Which lines of the records below contain the word "Facebook"? Copy each of them out.

::::

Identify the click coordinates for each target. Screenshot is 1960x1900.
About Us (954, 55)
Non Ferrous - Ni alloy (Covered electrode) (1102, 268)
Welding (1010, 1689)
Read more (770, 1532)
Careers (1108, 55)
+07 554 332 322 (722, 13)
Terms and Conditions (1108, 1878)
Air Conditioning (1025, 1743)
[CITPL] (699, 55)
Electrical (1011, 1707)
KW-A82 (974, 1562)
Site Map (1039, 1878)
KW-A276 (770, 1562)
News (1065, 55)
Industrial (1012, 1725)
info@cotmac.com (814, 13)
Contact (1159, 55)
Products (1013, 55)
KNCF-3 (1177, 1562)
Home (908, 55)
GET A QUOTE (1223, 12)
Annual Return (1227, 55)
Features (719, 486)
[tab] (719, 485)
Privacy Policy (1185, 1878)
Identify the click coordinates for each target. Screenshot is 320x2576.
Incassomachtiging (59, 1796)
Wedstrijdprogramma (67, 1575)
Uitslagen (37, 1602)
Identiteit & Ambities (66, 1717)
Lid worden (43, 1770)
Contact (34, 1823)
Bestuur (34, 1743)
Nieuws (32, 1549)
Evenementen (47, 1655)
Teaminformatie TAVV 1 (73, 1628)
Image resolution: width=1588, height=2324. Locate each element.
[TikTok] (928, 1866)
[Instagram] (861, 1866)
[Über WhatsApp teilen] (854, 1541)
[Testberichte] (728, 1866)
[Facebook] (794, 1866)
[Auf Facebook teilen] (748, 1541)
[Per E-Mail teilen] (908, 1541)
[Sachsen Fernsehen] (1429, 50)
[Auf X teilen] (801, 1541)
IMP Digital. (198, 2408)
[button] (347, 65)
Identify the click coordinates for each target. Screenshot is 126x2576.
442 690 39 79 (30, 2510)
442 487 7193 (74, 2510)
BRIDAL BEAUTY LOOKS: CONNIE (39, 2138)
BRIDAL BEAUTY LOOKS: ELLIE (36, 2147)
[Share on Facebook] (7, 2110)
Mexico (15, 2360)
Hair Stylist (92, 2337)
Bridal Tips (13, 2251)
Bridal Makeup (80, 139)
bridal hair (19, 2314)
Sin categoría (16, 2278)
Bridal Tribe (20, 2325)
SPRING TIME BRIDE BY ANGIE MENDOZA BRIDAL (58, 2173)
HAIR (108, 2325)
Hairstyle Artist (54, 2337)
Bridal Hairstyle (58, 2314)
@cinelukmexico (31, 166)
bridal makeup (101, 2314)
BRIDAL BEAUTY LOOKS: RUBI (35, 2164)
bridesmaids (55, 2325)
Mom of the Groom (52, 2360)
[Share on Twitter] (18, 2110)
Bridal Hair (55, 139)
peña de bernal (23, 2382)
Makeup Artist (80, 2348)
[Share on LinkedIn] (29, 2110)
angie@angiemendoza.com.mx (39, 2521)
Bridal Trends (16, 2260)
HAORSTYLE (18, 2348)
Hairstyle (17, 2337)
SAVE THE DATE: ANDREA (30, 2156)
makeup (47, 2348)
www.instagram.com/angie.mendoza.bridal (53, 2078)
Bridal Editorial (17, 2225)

::::

■ **RESPONSE**:
[Facebook] (794, 1866)
[Auf Facebook teilen] (748, 1541)
[Share on Facebook] (7, 2110)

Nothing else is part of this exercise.